• DOCUMENT SEGMENT:
Subject Re: [firebird-support] Bug with character sets
Author Ann W. Harrison
Brad Pepers wrote:

>> A VARCHAR is passed as two bytes of character length, plus
>> that many characters. So the actual stored character length
>> is passed for a VARCHAR. The buffer is fixed size and
>> probably padded with spaces.
>
> So if I select a column using UTF8 for the character set and it has
> two characters each of which takes up 2 bytes, I'll be told it is two
> characters long and not 4 bytes?
>
> If this works, why couldn't CHAR work the same way?

Because the length is part of the VARCHAR representation - the leading
two bytes are the length in characters. There is no such part to the
CHAR data type.


> If selecting a
> CHAR(2) column that uses UTF8 and it has a single byte character and a
> double byte character, return back that it is two characters long.

"Return back" sounds simple, but there is no place in the call or
the structures passed to return that information. If you want the
length in characters, ask for the result as a VARCHAR so there is
a place to put the information you want.

>
>>> Why is the CHAR buffer padded, but it seems VARCHAR isn't?
>> Both are padded. VARCHAR has the character length. CHAR
>> does not. Perhaps the easiest solution is to cast all strings
>> to VARCHAR if you're using a multi-byte (and especially a
>> variable length multi-byte) character set.
>
> That was one option I was looking at to make this work. It is a shame
> though to have to work around it like this.

Think a minute people! You shouldn't be using CHAR for variable
length data. If your data is fixed length, use CHAR - and know
what length you expect. If your data is variable, use VARCHAR.
That's what the VAR stands for.

Cheers,

Ann

• DATA RECORDS:

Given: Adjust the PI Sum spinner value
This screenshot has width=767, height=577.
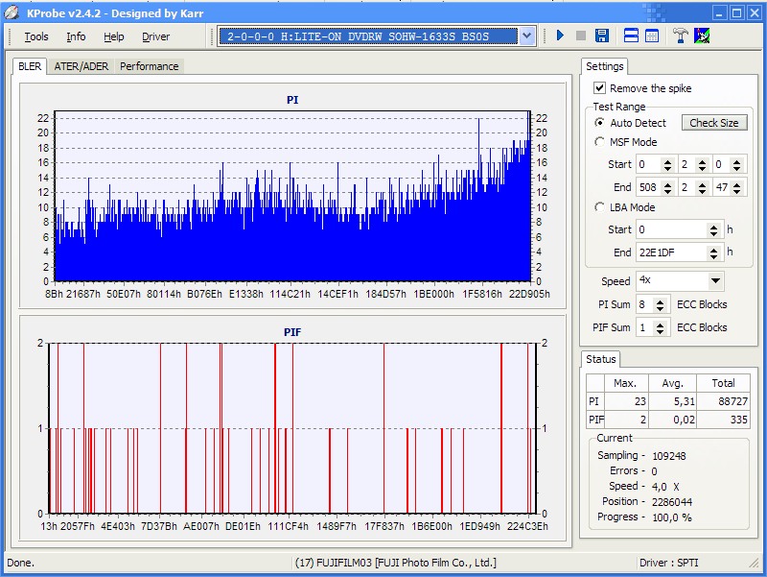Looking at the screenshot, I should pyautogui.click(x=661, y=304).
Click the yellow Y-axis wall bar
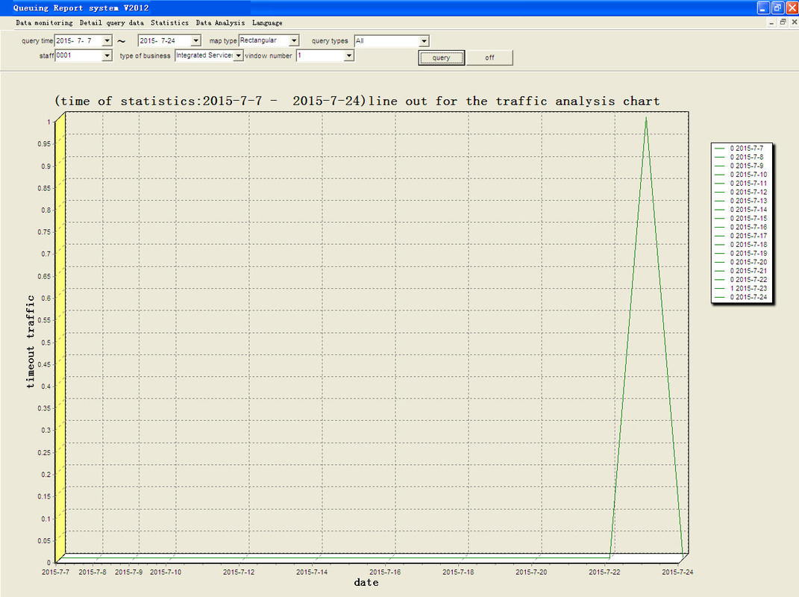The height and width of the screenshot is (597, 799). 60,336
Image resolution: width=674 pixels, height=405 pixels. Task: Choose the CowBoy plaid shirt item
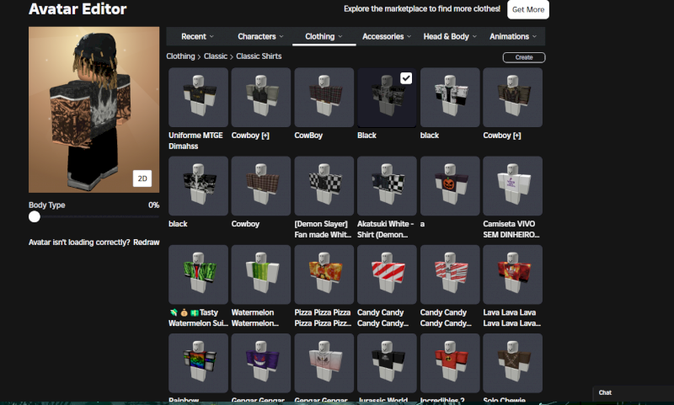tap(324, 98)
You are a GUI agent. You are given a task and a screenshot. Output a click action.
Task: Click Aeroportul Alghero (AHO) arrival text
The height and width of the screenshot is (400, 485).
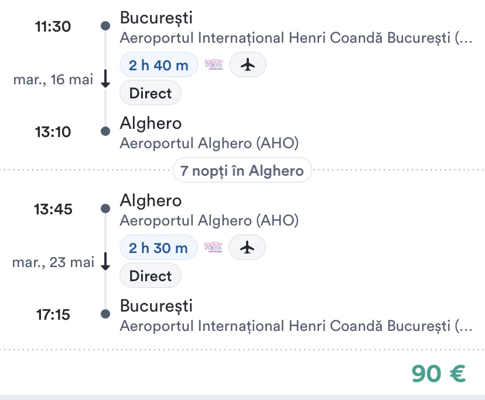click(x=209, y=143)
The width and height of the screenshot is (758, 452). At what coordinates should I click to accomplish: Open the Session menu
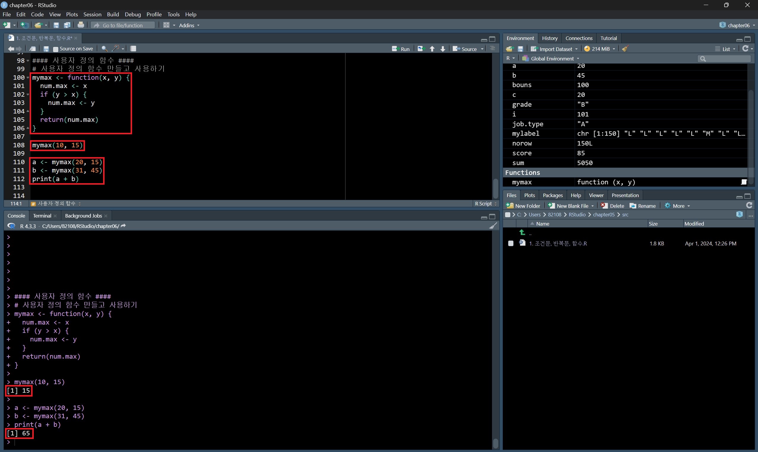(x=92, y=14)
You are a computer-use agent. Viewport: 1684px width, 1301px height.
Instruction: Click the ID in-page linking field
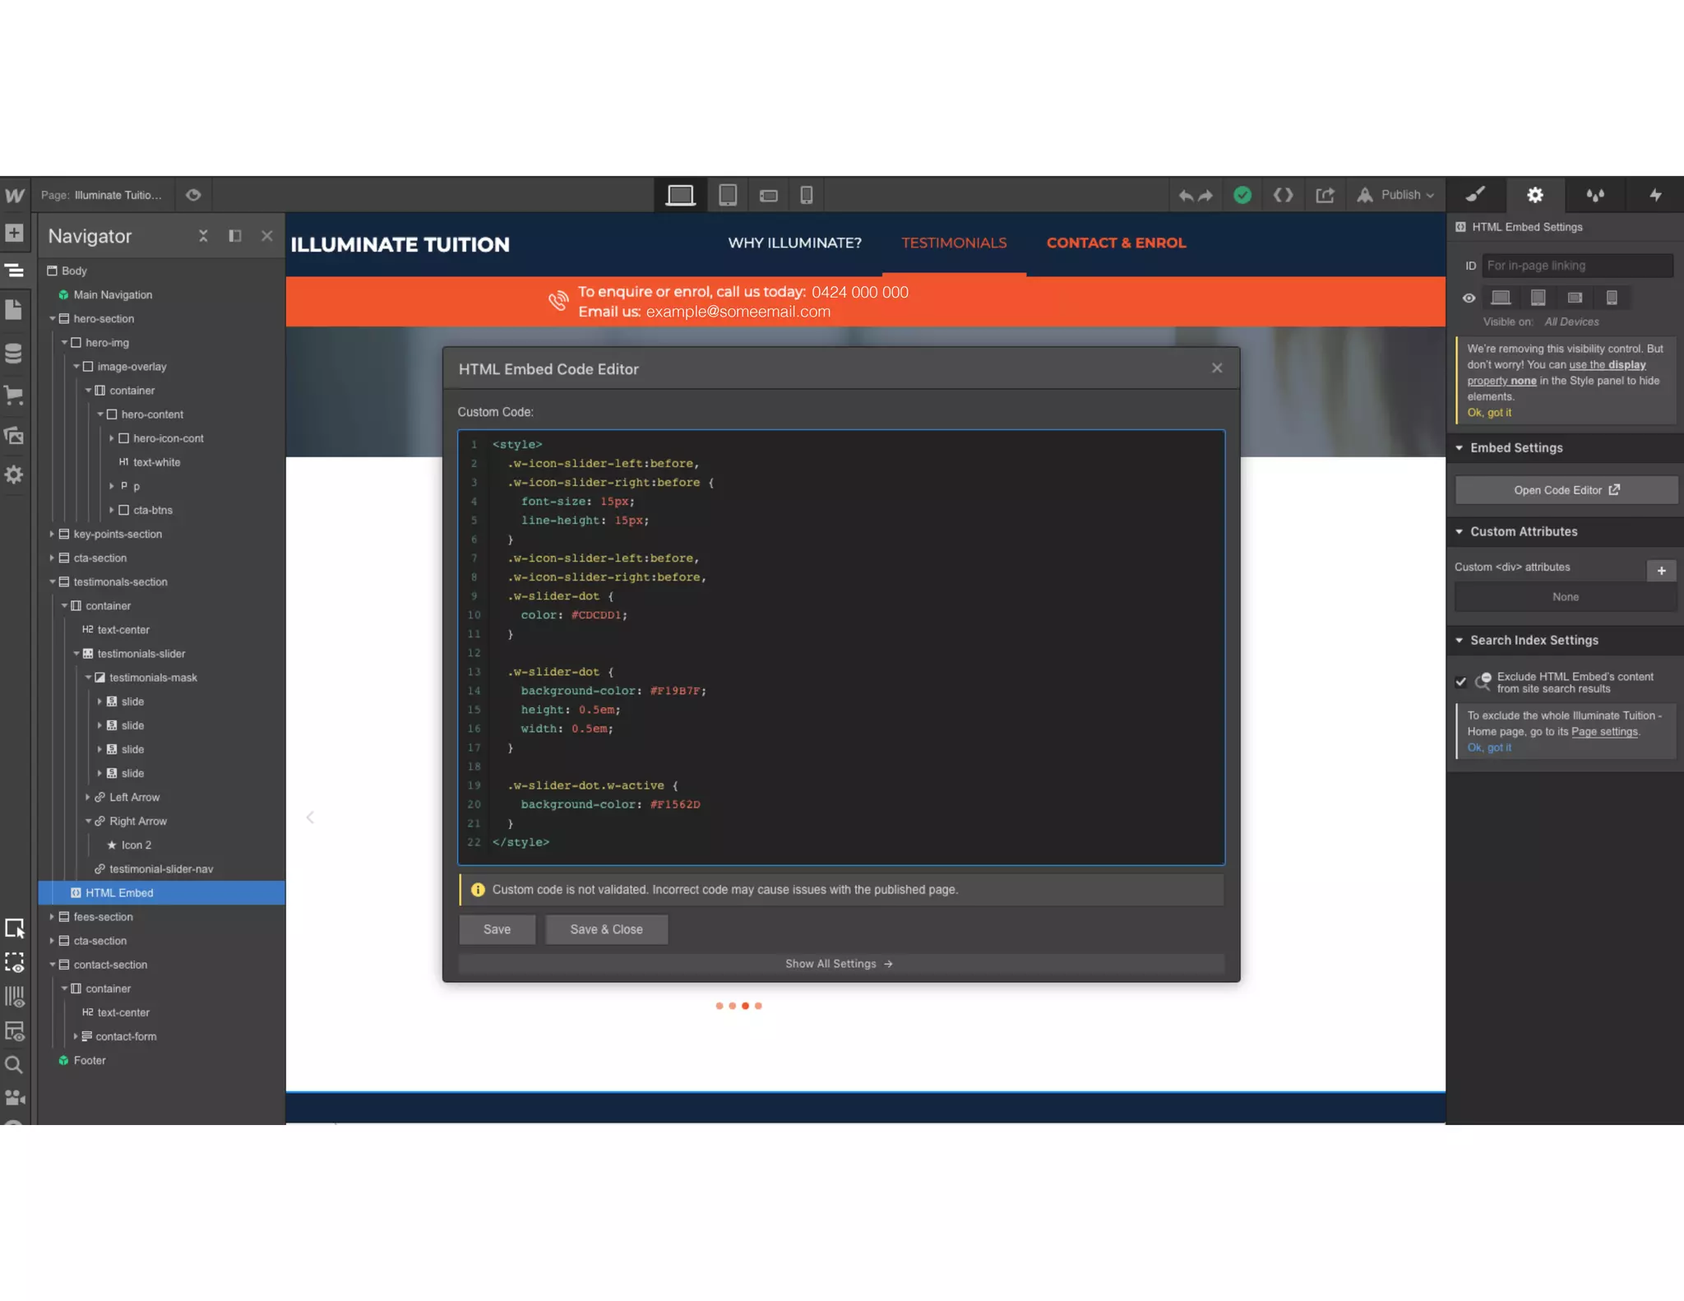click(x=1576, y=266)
...
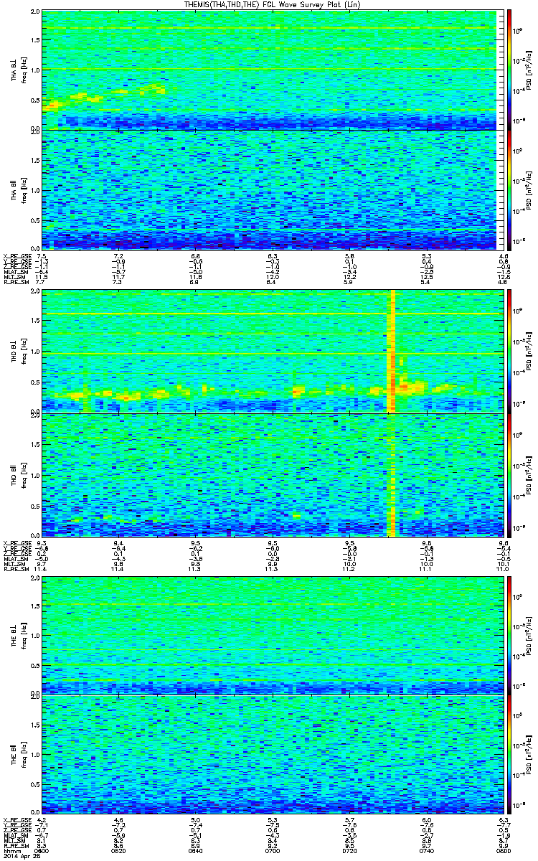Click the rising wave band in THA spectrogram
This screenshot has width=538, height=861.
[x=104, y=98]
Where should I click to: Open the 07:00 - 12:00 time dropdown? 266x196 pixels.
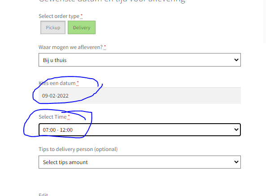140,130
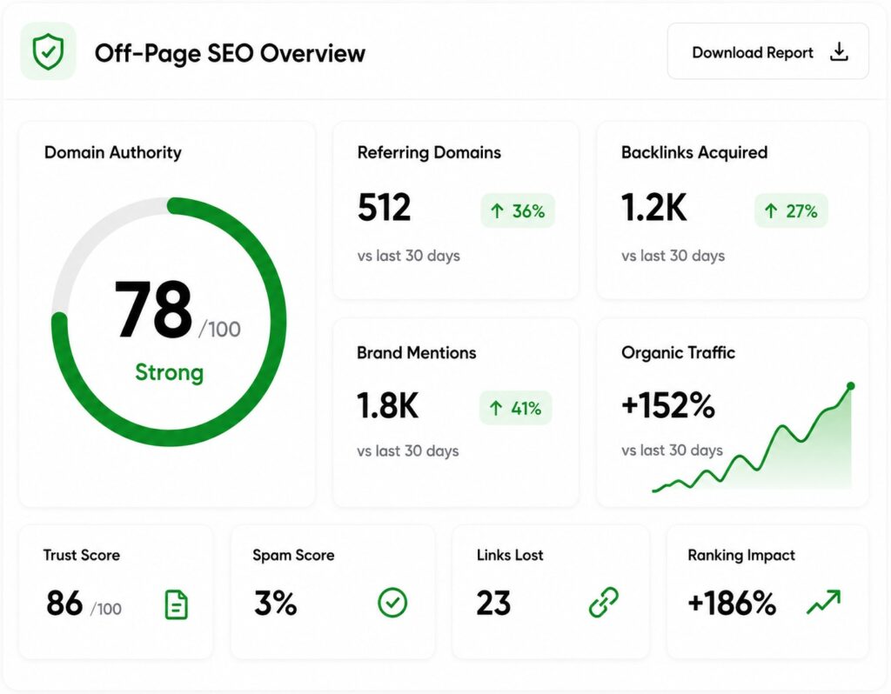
* * *
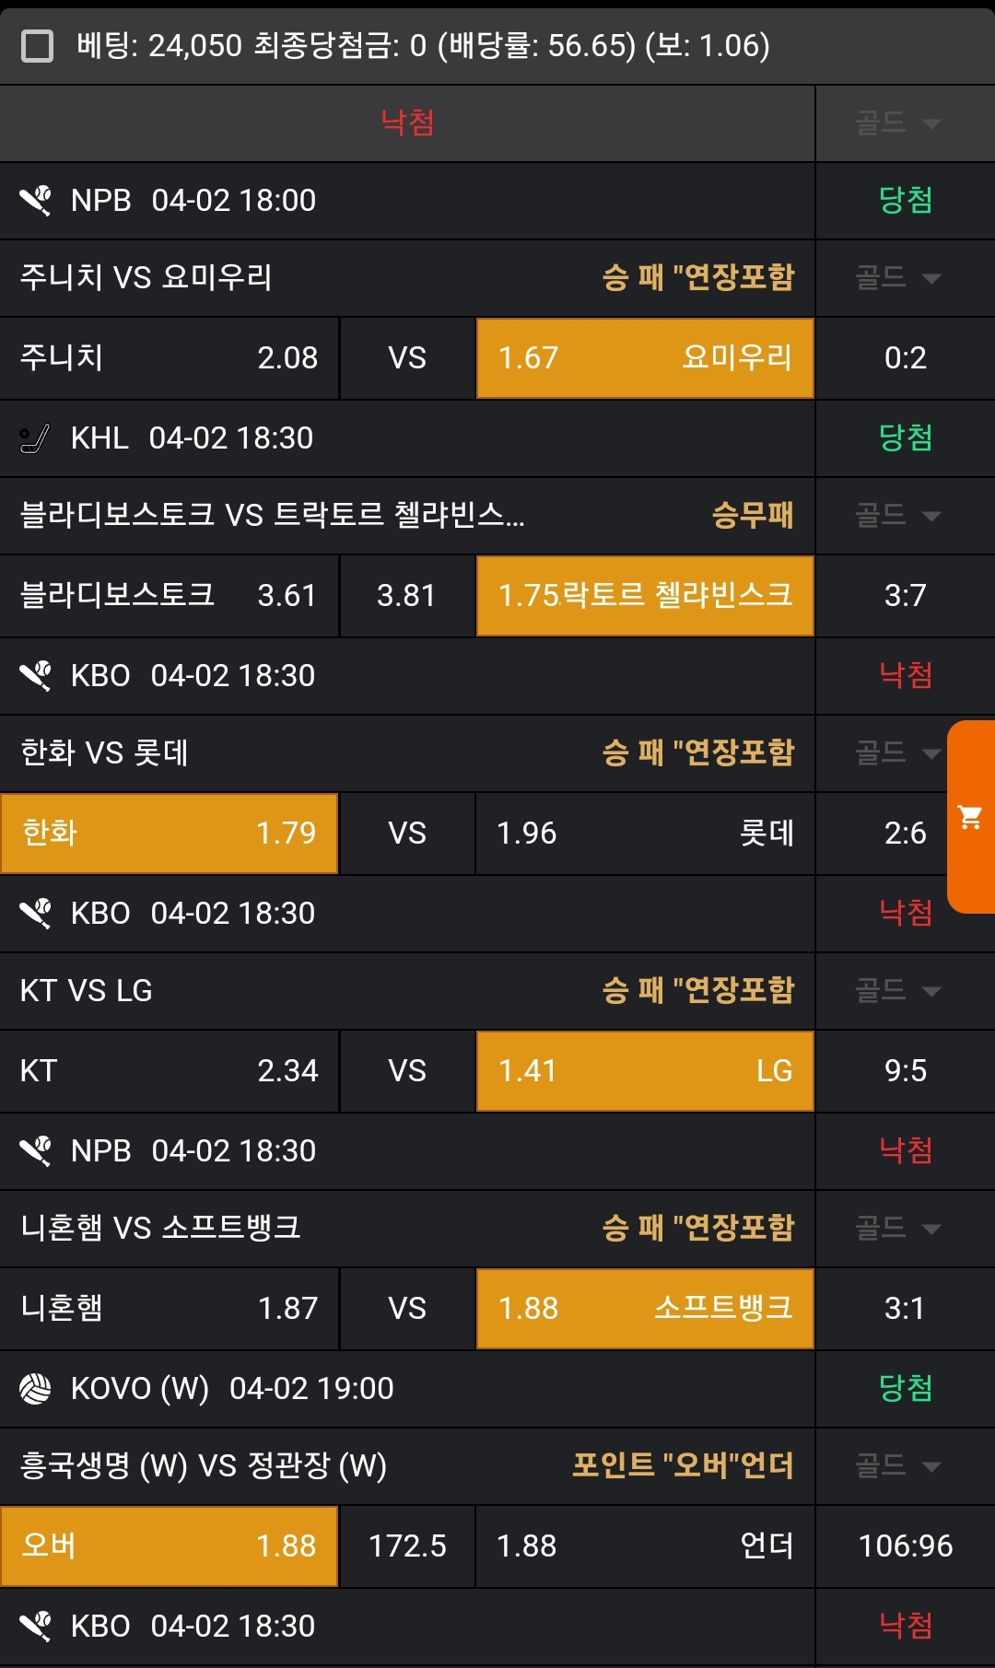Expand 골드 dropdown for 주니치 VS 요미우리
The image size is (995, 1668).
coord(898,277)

• TASK DETAILS:
According to the forum reply about character sets, what do the leading two bytes of a VARCHAR hold? The listing is separate material and has no connection to the forum reply about character sets.

• REPLY TO THE EXERCISE:
They hold the length in characters.